> _Problem to solve_
Copy out the Wayhaven Chronicles discussion thread below word for word, in full.

The Wayhaven Chronicles: Book One (Discussion) FAQ Located on Post 2


#7109

I love raccoons…

Also shoot I thought people would’ve forgotten I mentioned it… umm…

Don’t judge me.
I mean it. I’m really embarrassed
Okay. So.

pretty much the one thing I remember the most is being at, like, a grocery store with Adam and Felix. Specifically it was, like, the produce section. And I think I was like “oh, shit, is that Murphy” and he was just looking at bananas or something and Adam was like “shidjfbfjx we need to go NOW” and Felix had wandered off and then he noticed us so we tried to casually leave but he was just following all close so it was just Adam and Felix squishing me while we checked out and that’s all I remember…

perfect

Edit: sorry, I won’t recycle…


#7110

I see you’re recycling your memes…


#7111

That is because recycling is good for planet earth, silly c;
If we do not recycle and would just make new things from fresh and new materials we would deplete the earth within a few decades.

Mewsly, if you ask me you can recycle that meme like your life depends on it.
Also, that was a hilarious dream you had, but that is beside the point.


#7112

Also, when deep in the relationship, I headcanons N and A asking permission from Rebecca to start a commited relationship with the MC.

A and N: of course MC is their own person and doesn’t need their mothers permission, but is called manners something you barbarians clearly lack.


#7113

Pffft, with my MC they should be asking Tina’s permission, not Rebecca’s.


#7114

This is??? So good???
Imagine if the fact that MC is immune isn’t common knowledge, and so many supernaturals reliant on glamour just out themselves in public while trying to stalk the detective.

> _Data under study_
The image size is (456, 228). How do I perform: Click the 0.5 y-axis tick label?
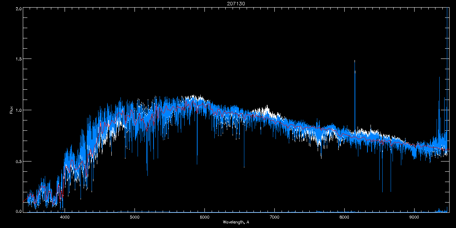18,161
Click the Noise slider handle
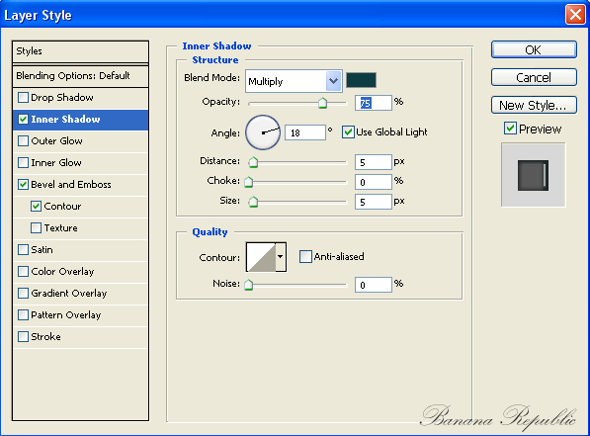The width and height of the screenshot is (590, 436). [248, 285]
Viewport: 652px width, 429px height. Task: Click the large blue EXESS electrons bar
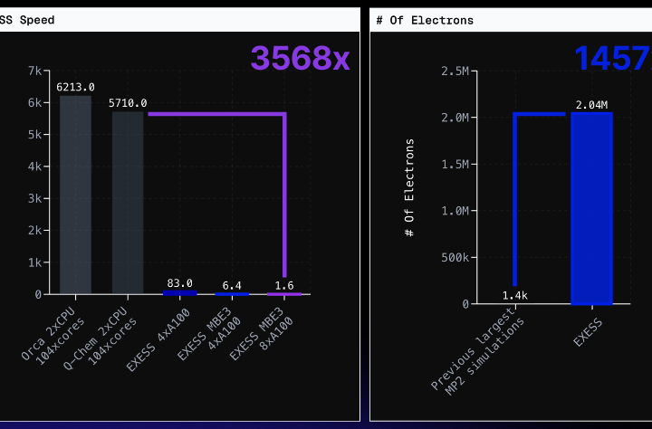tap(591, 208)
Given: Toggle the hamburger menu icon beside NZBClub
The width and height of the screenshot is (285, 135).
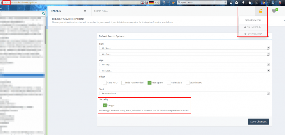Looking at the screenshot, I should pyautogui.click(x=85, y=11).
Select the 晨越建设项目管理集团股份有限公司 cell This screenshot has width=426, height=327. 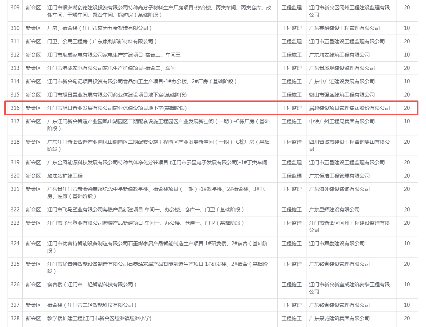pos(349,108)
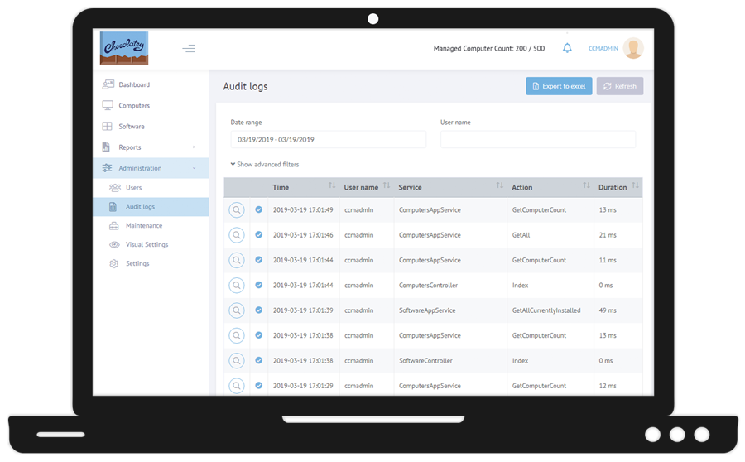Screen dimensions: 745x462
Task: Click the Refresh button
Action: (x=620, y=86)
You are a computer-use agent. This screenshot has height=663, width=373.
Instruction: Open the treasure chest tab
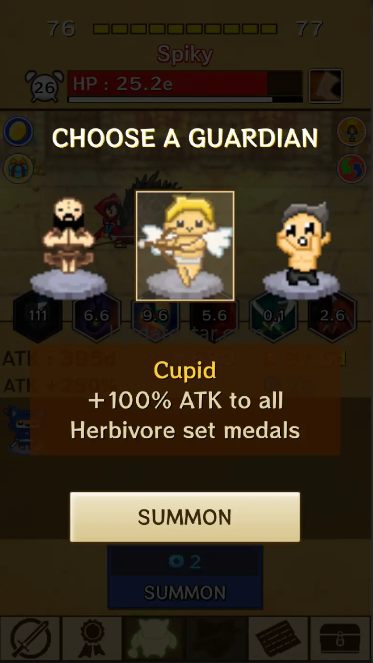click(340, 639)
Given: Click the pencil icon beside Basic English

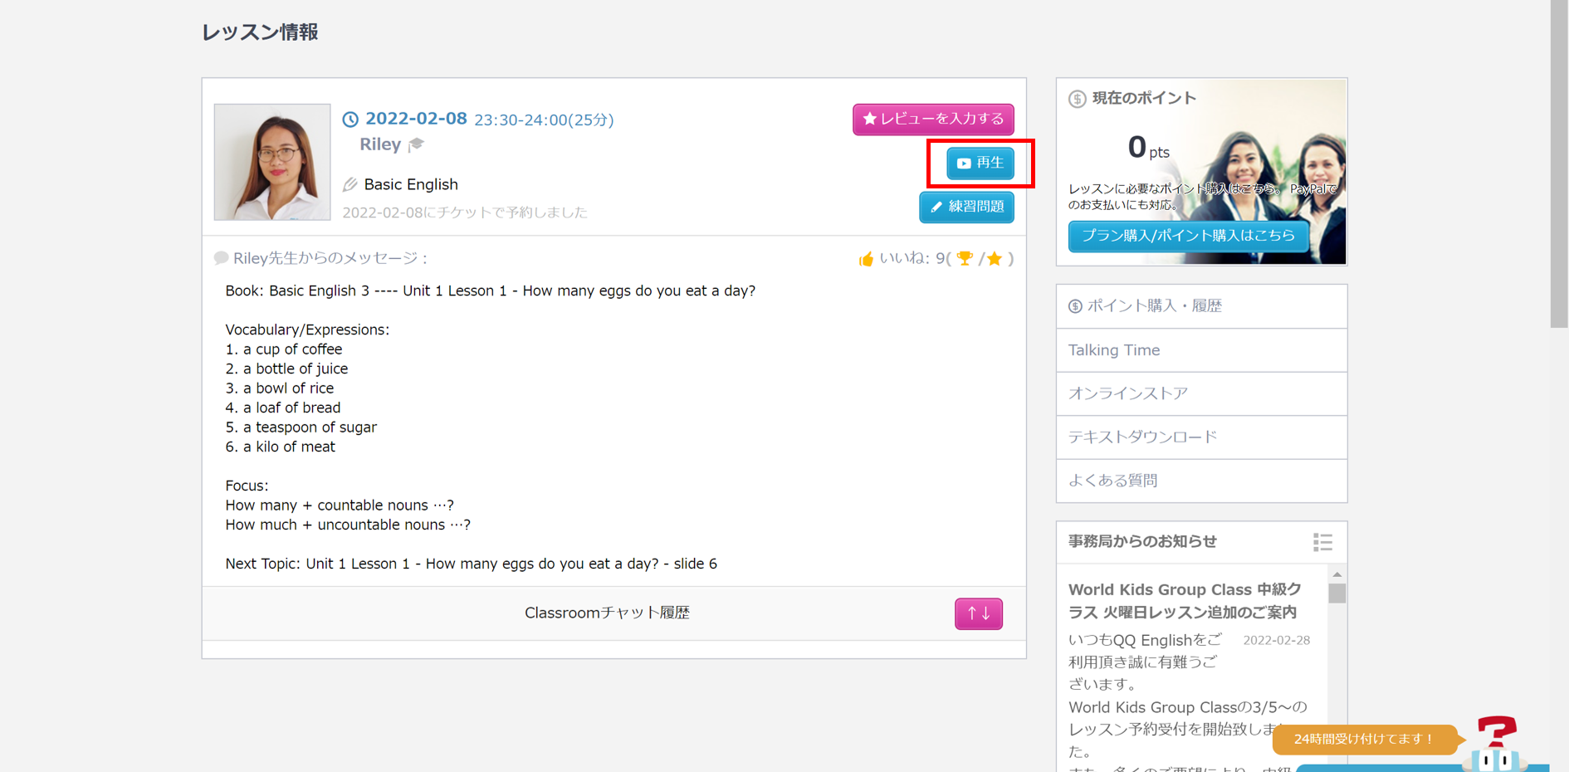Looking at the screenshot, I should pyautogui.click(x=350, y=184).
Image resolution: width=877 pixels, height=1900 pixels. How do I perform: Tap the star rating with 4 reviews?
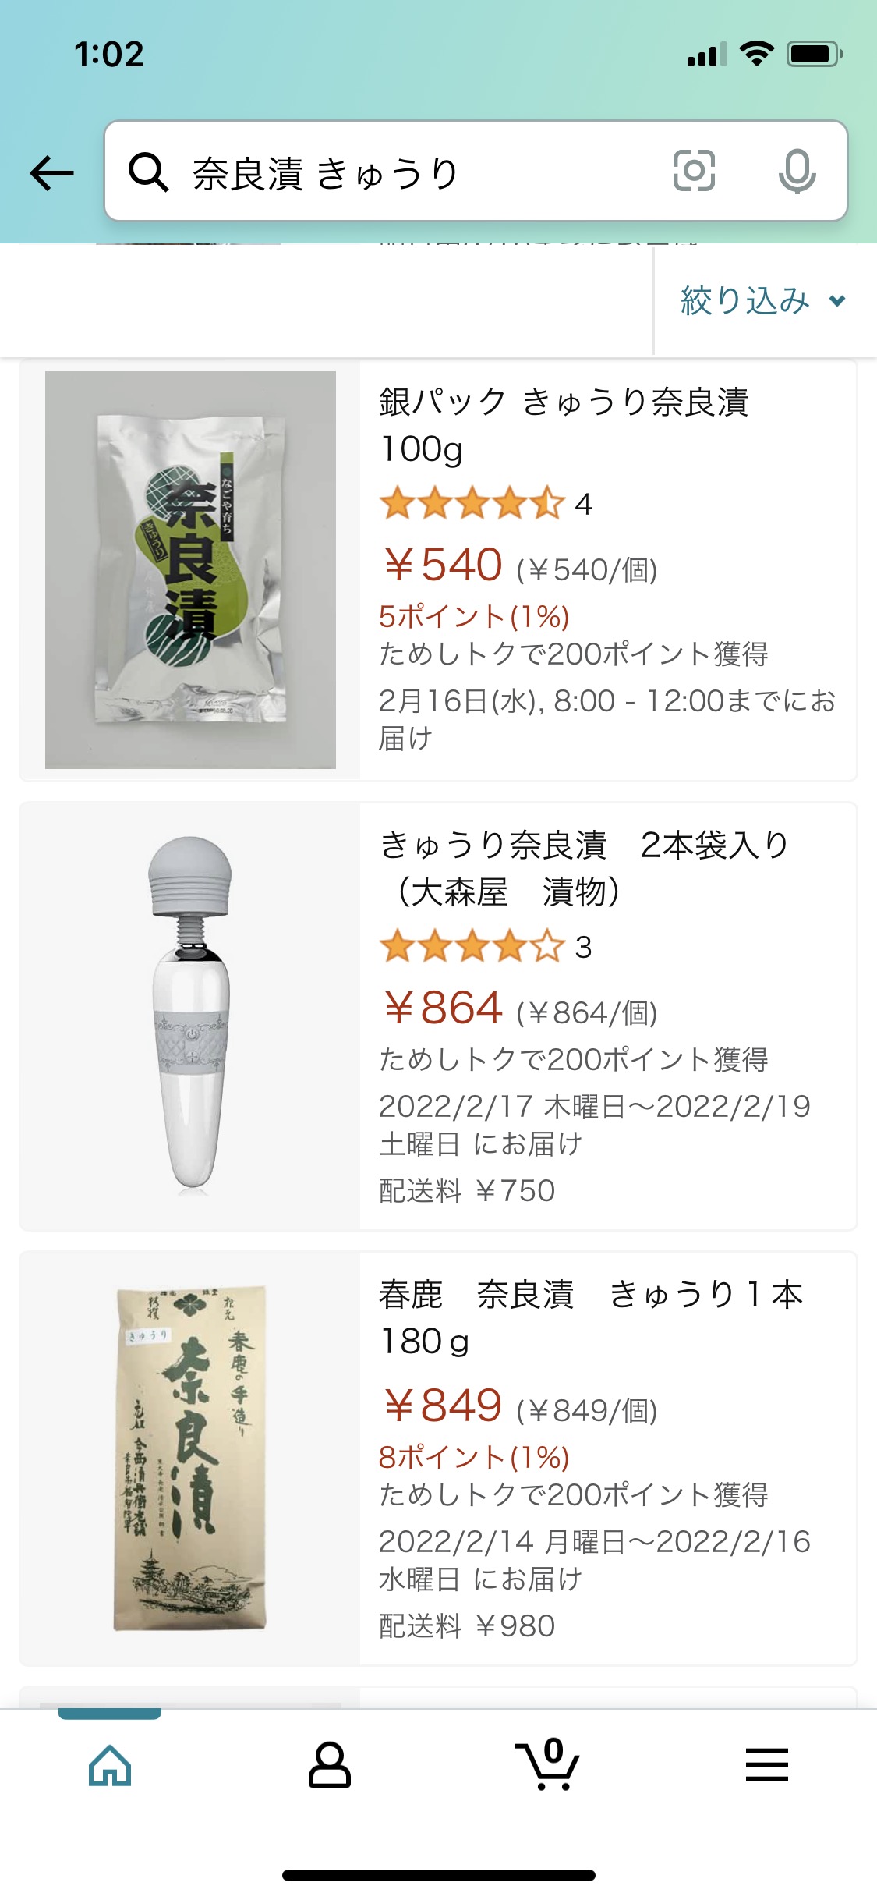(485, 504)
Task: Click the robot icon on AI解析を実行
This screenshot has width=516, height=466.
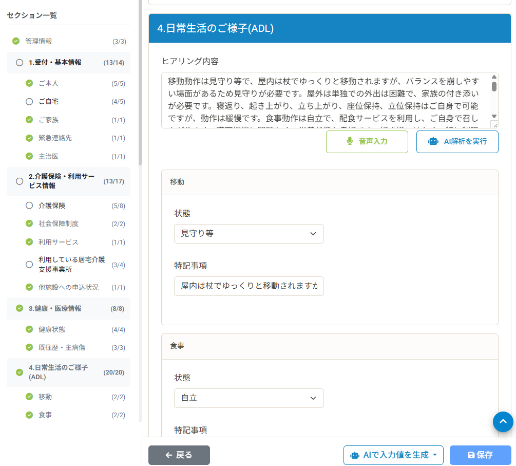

> _Exercise solution_
The Wayhaven Chronicles: Book One (Discussion) FAQ Located on Post 2


#7109

I love raccoons…

Also shoot I thought people would’ve forgotten I mentioned it… umm…

Don’t judge me.
I mean it. I’m really embarrassed
Okay. So.

pretty much the one thing I remember the most is being at, like, a grocery store with Adam and Felix. Specifically it was, like, the produce section. And I think I was like “oh, shit, is that Murphy” and he was just looking at bananas or something and Adam was like “shidjfbfjx we need to go NOW” and Felix had wandered off and then he noticed us so we tried to casually leave but he was just following all close so it was just Adam and Felix squishing me while we checked out and that’s all I remember…

perfect

Edit: sorry, I won’t recycle…


#7110

I see you’re recycling your memes…


#7111

That is because recycling is good for planet earth, silly c;
If we do not recycle and would just make new things from fresh and new materials we would deplete the earth within a few decades.

Mewsly, if you ask me you can recycle that meme like your life depends on it.
Also, that was a hilarious dream you had, but that is beside the point.


#7112

Also, when deep in the relationship, I headcanons N and A asking permission from Rebecca to start a commited relationship with the MC.

A and N: of course MC is their own person and doesn’t need their mothers permission, but is called manners something you barbarians clearly lack.


#7113

Pffft, with my MC they should be asking Tina’s permission, not Rebecca’s.


#7114

This is??? So good???
Imagine if the fact that MC is immune isn’t common knowledge, and so many supernaturals reliant on glamour just out themselves in public while trying to stalk the detective.